O descarte do professor de carne e osso – ao menos em etapas mais avançadas da educação, como no ensino superior – é uma das bandeiras de Bill Gates, o fundador da Microsoft, que hoje se dedica a defender causas sociais e educacionais. Em recente entrevista à CNN, ele vaticinou: “Estar lá fisicamente não acrescenta muito valor”. Na visão de Gates, as aulas em universidades com centenas de alunos em sala de aula estão com os dias contados.

'Os tempos mudaram dramaticamente e a sala de aula também tinha de mudar', diz Steven Cramer, do Departamento de Melhorias no Ensino da Universidade de Wisconsin (EUA) (Fred Bottrel / EM / DA Press)
"Os tempos mudaram dramaticamente e a sala de aula também tinha de mudar", diz Steven Cramer, do Departamento de Melhorias no Ensino da Universidade de Wisconsin (EUA)

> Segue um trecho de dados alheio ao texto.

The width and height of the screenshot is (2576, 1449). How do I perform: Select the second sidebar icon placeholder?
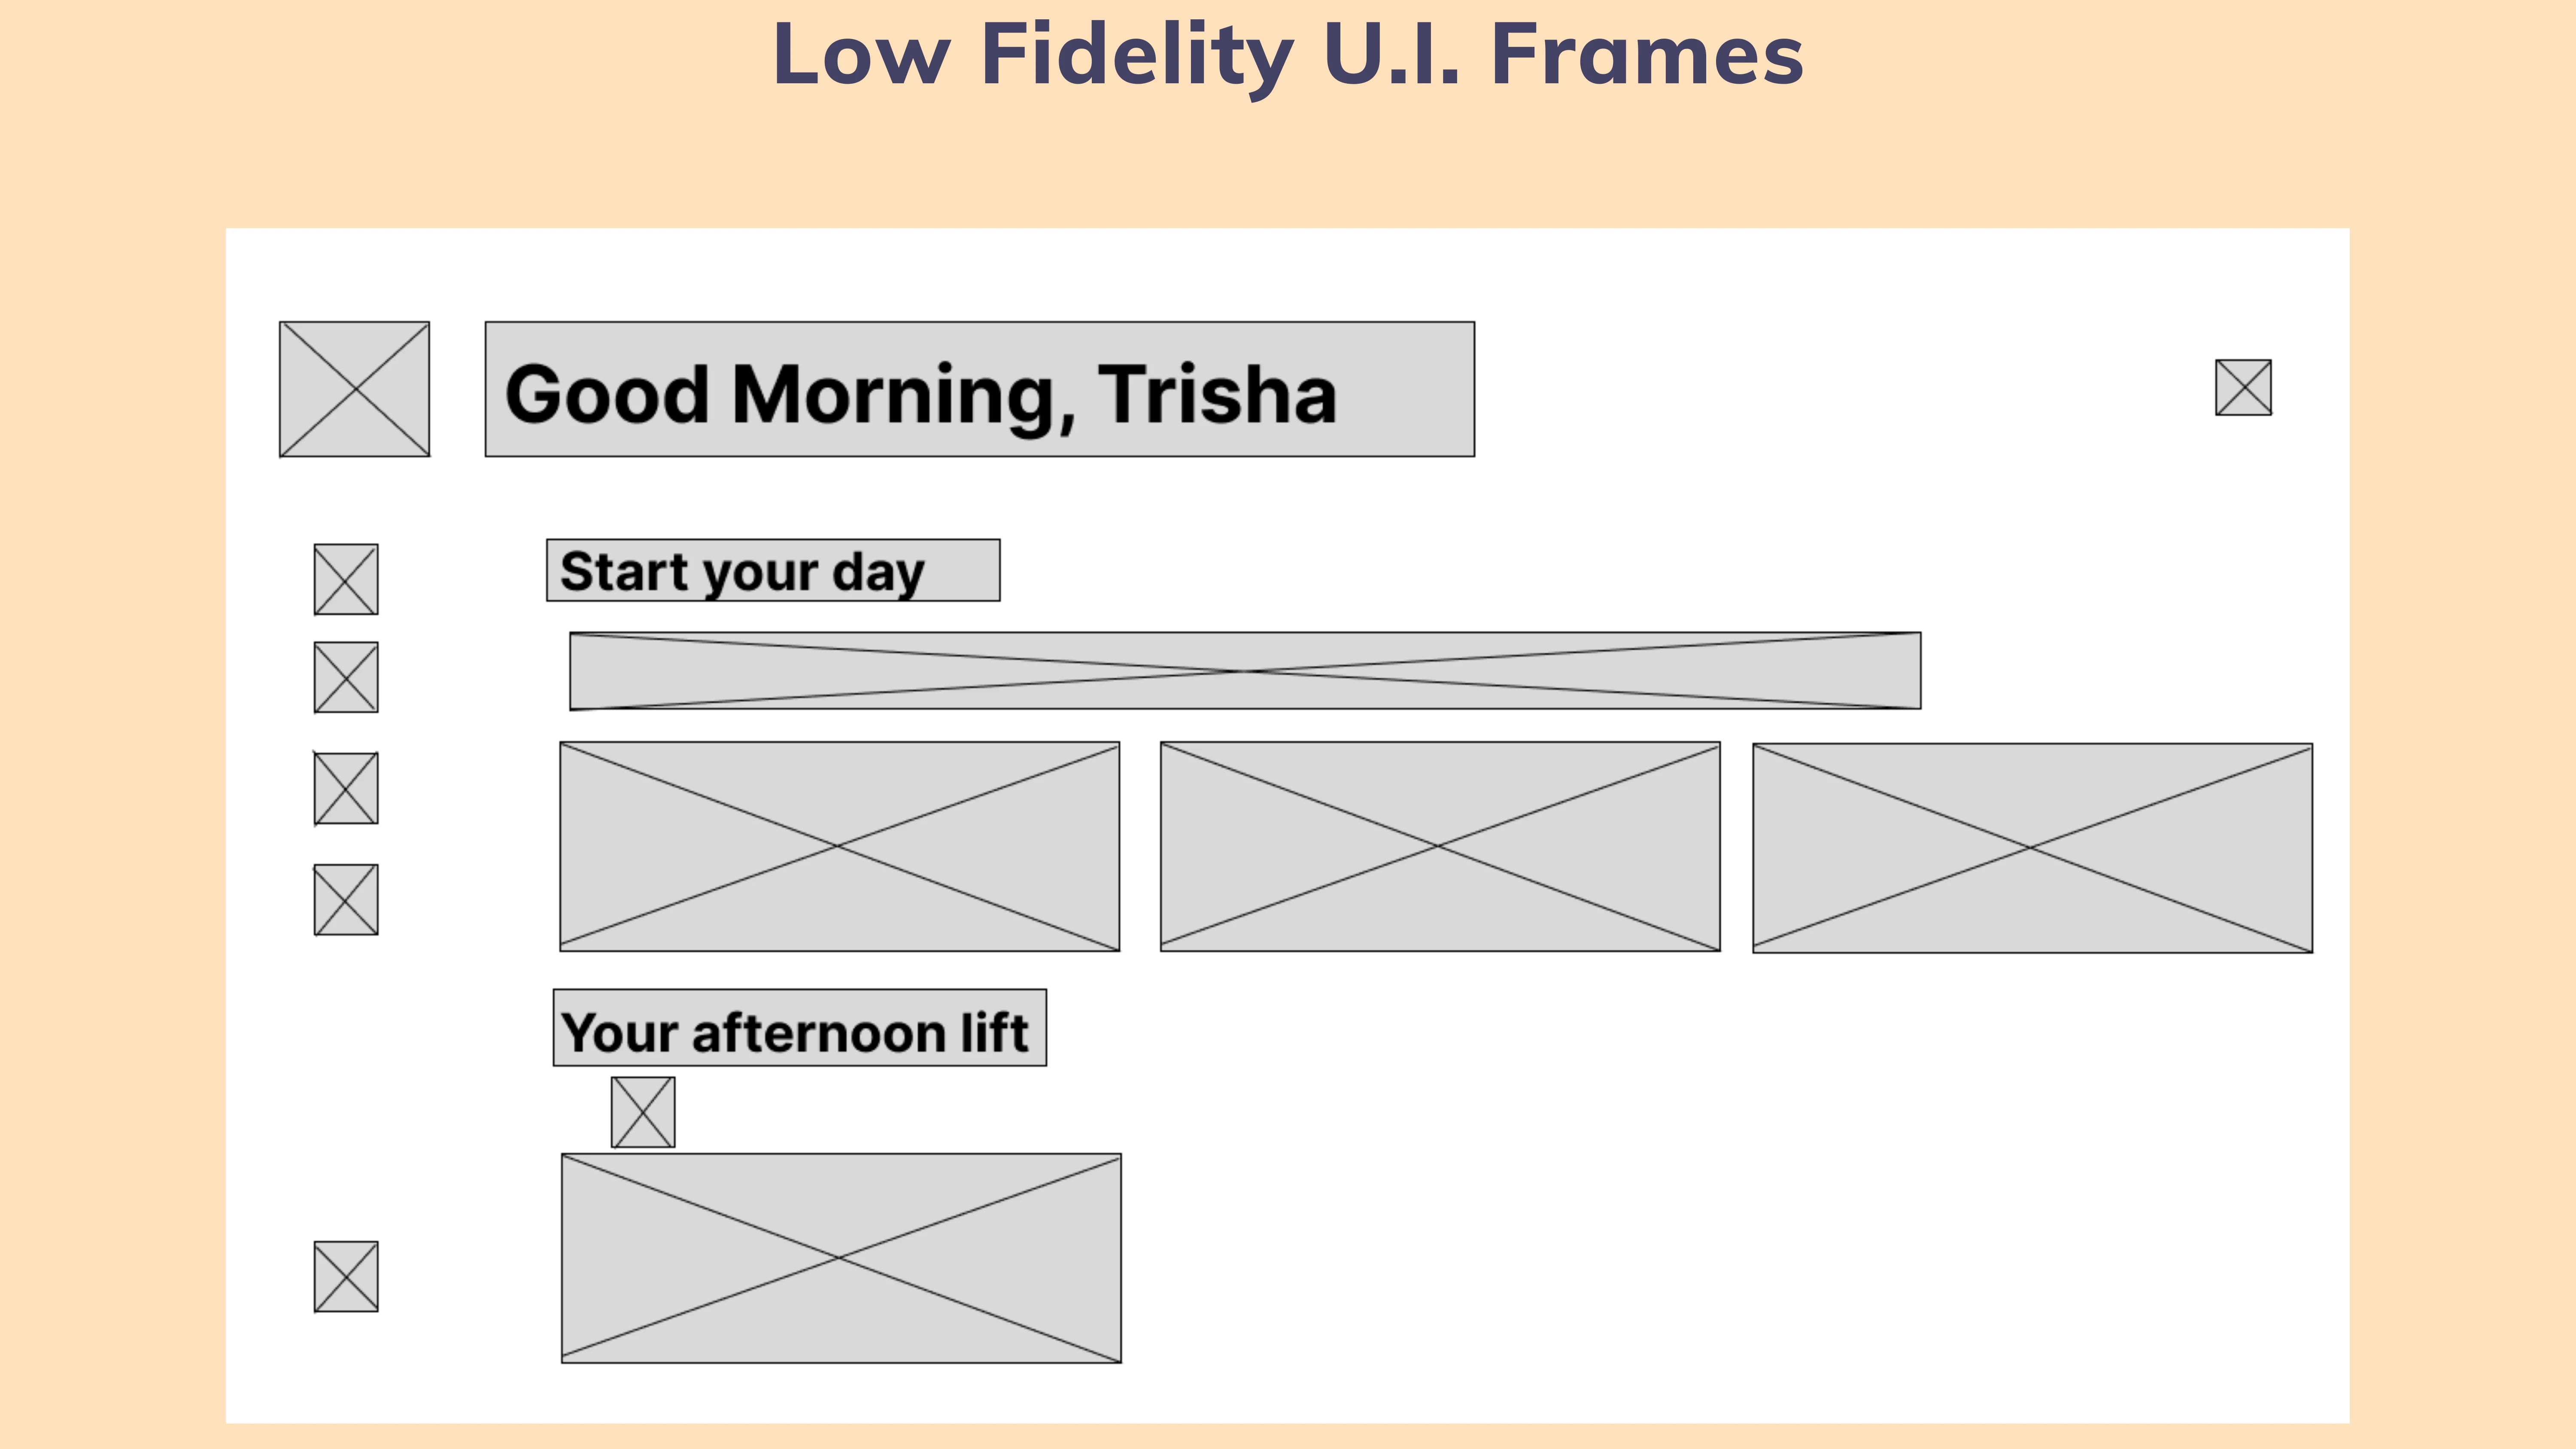click(346, 677)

A experiência do professor John Booske, também da Universidade de Wisconsin, mostra que as ferramentas de e-learning podem potencializar o contato. Booske inverteu o modelo de aprendizagem, trocando os lugares da sala de aula e do dever de casa: “A exposição teórica é gravada em lições de 50 minutos, às quais os alunos assistem em casa, antes de ir para aula. Na universidade, comigo ao lado, eles resolvem os exercícios, podendo tirar as dúvidas e aproveitando ao máximo nosso tempo juntos”, conclui.